Charlie est un admirateur de Tuning et il vient de s’offrir un Adam, engloutissant dans cet achat les restes d’une série de petits héritages qu’il a soigneusement dilapidés dans des entreprises foireuses, même de petite envergure. Il a fait de vagues études, il a été fiscaliste, a publié aussi un essai sur l’intelligence artificielle, quand il était petit, il a construit un poste de radio … Charlie vivote et boursicote depuis son appartement londoniens minuscule en rez de chaussée, en se basant sur ses intuitions, qui sont loin d’être fulgurantes.

Adam est dans la cuisine, Charlie ne sait pas trop quoi en faire,  il le gêne cet être qui va se mettre à vivre, une fois chargé dans la prise. Au dessus de Charlie, vit Miranda. il suit ses déplacements dans son appartement, l’entend partir pour la fac ou pour rejoindre son père, un écrivain hypocondriaque qui habite une petite ville grise. Carlie est très attiré par Miranda, elle, on ne sait pas trop, elle est assez glaciale comme personnage, un peu comme Adam, d’ailleurs, fascinante étrangeté autour de laquelle tourne Charlie avant de l’utiliser pour une manœuvre de rapprochement amoureux. Il programmera la moitié des paramètres d’Adam et Miranda, l’autre, sans qu’ils sachent l’un et l’autre quel être ils ont ainsi créé.

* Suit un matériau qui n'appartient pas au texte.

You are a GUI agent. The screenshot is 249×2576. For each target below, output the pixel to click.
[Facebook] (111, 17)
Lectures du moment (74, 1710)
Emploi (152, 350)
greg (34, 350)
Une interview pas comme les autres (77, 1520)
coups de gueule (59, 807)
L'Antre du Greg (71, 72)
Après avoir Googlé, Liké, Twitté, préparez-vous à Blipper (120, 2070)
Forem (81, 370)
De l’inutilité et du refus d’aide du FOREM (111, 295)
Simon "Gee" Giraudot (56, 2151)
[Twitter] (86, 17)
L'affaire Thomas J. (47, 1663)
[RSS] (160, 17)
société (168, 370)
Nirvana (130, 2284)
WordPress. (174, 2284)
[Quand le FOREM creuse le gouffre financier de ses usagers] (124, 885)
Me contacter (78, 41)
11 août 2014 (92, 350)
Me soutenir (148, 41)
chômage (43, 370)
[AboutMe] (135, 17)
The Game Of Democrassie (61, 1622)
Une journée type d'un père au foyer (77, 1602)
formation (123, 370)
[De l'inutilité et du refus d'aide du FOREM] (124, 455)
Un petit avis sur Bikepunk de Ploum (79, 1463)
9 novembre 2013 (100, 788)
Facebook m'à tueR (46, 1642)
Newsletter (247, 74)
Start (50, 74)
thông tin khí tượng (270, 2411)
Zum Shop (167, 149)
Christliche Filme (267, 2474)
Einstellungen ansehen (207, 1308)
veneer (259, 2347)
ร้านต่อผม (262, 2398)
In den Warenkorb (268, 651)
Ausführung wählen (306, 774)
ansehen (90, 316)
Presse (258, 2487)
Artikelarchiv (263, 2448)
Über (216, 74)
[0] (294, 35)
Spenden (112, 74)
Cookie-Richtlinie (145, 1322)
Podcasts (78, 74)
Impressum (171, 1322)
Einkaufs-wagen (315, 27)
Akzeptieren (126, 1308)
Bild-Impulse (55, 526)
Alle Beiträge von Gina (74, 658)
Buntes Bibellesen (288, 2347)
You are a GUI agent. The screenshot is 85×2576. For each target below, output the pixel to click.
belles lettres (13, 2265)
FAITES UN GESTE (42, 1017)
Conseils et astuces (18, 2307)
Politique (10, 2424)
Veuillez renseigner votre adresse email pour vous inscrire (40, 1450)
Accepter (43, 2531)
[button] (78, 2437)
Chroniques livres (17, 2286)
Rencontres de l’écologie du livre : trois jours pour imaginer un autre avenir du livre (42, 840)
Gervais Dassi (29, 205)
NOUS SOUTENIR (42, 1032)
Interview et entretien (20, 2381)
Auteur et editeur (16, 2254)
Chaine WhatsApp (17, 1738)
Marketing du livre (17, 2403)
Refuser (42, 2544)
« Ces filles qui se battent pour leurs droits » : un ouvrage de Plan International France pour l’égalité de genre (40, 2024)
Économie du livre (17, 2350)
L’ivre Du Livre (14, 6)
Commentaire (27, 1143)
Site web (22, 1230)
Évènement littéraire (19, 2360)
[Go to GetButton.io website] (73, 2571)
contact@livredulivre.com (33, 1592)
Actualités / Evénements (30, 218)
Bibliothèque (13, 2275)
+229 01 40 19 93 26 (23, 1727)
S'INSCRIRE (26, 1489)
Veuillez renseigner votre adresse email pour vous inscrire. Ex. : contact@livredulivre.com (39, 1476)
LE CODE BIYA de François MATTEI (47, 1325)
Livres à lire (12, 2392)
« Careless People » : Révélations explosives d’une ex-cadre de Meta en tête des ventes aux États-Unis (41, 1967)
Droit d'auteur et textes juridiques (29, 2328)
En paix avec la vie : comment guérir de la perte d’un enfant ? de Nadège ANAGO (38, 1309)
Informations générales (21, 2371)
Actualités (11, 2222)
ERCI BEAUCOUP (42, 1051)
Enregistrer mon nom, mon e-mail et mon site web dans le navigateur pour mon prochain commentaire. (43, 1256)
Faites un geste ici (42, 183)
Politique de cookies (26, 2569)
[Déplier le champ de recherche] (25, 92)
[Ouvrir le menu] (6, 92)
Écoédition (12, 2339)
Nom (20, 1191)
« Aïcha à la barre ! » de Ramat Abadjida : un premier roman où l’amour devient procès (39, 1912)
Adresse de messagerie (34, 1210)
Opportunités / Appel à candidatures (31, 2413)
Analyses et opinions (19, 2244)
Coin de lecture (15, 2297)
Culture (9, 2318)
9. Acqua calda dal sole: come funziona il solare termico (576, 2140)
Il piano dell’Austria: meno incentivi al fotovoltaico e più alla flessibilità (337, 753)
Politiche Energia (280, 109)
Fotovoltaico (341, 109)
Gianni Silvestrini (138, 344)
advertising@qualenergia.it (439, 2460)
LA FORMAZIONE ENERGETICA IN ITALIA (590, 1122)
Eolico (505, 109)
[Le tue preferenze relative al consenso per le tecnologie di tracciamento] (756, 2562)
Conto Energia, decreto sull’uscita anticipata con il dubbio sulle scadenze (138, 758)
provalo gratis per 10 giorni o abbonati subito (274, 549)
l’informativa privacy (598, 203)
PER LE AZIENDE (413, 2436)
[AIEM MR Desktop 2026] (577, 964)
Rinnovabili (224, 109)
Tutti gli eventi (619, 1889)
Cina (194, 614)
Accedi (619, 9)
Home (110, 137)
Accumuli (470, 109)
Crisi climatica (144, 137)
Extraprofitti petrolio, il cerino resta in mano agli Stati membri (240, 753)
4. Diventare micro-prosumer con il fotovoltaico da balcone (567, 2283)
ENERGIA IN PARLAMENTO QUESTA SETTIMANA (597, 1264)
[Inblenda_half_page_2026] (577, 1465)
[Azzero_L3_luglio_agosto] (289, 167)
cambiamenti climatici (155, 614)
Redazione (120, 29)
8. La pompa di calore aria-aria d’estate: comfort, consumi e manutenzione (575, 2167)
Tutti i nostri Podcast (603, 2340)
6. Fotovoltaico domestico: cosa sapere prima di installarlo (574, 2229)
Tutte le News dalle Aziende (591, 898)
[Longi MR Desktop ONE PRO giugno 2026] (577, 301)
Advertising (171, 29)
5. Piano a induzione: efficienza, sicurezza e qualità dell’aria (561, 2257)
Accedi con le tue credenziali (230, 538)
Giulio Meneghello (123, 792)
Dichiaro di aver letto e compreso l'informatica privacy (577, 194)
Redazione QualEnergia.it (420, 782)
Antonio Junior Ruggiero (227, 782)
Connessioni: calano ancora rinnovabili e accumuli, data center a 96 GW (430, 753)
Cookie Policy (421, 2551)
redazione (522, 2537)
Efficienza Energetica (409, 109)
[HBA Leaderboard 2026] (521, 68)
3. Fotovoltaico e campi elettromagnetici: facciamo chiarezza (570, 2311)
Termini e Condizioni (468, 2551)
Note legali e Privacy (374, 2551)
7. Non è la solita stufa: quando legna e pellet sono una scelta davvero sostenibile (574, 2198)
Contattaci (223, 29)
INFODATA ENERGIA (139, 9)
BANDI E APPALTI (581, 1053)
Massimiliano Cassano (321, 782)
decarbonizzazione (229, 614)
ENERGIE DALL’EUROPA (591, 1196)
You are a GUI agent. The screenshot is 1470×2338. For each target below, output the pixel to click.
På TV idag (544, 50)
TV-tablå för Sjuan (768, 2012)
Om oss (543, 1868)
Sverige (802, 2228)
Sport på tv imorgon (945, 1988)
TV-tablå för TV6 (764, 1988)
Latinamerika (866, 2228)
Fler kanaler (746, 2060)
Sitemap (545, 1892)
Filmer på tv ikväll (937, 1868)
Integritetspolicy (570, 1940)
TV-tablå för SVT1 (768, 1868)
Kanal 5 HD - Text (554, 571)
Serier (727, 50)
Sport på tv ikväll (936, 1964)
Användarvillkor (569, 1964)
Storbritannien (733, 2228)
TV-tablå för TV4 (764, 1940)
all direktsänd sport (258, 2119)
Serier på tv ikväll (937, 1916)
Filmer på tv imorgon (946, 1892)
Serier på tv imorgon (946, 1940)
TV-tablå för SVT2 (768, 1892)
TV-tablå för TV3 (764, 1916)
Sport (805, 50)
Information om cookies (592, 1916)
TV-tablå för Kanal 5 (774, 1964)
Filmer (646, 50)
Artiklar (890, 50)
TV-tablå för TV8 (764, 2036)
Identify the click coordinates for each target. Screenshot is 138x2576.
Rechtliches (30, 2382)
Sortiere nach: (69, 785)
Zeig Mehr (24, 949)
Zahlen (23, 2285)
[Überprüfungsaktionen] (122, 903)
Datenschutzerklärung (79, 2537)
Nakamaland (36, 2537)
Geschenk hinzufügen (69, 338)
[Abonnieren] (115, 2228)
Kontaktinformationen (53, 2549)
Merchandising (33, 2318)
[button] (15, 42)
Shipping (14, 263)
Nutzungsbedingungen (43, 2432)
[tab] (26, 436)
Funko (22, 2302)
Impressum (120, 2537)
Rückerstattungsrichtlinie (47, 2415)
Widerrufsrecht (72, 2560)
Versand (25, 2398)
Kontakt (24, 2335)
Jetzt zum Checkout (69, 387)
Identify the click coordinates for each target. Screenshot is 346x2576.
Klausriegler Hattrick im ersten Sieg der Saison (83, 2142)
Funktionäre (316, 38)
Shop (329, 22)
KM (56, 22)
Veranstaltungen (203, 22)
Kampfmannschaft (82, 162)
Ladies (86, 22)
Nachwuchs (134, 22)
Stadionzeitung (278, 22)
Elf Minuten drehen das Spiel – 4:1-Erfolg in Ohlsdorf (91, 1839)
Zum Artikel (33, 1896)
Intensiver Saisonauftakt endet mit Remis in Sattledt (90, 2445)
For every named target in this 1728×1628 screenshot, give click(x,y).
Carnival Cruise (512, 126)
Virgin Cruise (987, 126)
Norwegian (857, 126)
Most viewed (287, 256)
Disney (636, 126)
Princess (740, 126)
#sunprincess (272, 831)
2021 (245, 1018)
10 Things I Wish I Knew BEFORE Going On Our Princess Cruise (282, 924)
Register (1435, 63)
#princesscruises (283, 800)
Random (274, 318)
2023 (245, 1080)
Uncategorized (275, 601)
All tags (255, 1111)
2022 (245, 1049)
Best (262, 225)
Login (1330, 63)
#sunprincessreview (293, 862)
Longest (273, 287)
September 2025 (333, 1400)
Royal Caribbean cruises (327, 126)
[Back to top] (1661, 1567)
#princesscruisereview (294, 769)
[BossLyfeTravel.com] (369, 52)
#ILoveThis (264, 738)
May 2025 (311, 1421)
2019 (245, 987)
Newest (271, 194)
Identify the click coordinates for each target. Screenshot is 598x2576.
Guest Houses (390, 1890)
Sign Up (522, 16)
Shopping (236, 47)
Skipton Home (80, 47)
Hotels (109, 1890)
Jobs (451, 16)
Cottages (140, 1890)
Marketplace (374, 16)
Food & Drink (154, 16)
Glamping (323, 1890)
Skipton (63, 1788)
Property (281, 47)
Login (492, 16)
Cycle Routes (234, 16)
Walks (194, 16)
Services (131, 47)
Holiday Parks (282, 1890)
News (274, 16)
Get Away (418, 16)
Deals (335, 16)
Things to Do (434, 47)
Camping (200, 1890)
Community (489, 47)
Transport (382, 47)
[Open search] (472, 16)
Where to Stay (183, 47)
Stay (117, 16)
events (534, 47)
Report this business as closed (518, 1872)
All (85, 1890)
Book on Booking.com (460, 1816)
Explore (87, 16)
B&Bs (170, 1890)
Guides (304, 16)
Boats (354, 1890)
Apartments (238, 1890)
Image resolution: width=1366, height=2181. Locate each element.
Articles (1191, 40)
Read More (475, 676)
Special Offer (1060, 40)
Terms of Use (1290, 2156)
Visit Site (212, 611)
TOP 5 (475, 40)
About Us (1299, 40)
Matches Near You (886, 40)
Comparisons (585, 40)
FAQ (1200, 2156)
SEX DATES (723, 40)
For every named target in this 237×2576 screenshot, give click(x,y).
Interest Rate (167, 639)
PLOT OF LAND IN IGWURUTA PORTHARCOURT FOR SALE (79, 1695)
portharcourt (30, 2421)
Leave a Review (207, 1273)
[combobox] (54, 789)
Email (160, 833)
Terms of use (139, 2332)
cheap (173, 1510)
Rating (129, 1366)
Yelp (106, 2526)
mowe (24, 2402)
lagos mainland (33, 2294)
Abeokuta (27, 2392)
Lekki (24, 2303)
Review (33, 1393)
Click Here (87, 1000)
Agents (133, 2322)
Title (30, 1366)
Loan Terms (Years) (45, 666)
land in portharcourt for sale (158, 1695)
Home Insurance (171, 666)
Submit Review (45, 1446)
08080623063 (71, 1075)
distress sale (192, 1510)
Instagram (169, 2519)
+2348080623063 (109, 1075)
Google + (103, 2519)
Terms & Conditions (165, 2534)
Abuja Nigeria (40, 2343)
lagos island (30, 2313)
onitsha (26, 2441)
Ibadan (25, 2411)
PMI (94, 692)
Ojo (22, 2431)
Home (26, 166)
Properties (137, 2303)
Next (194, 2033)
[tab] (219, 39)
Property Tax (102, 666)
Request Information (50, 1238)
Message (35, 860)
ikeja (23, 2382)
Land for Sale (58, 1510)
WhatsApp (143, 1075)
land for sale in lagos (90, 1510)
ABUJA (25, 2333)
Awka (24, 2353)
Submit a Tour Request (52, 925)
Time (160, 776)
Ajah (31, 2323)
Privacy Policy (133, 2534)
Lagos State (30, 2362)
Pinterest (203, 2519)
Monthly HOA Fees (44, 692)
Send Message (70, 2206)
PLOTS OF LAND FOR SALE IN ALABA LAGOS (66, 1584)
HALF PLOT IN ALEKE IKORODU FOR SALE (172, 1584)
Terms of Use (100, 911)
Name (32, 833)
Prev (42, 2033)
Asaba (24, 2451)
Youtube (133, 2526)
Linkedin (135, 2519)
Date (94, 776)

Le jeu entre les trois personnages donne un récit surprenant et dérangeant car hors des schémas convenus sur les relations hommes machines. Ni révolte, ni prise de pouvoir, ni miroir déformant, Adam renvoie Amanda et Charlie à leur vacuité et à leur valeur très relative de la justice et de la morale. plus qu’un roman sur les machines et leur emprise McEwan pose l’hypothèse que les machines pourraient éprouver des sentiments, d’abord basés sur l’imitation, puis, pouvant progresser, analysant le monde pour lequel on les a fabriquer, et que ce monde, fait d’injustices et de compromis moraux ne leur conviendrait pas. Alors qu’Amanda et Charlie se seraient contentés d’un clone, d’un complice et d’un instrument de jeu, Adam s’érige en juge et en sage d’une humanité médiocre, la machine est nostalgique de la perfection.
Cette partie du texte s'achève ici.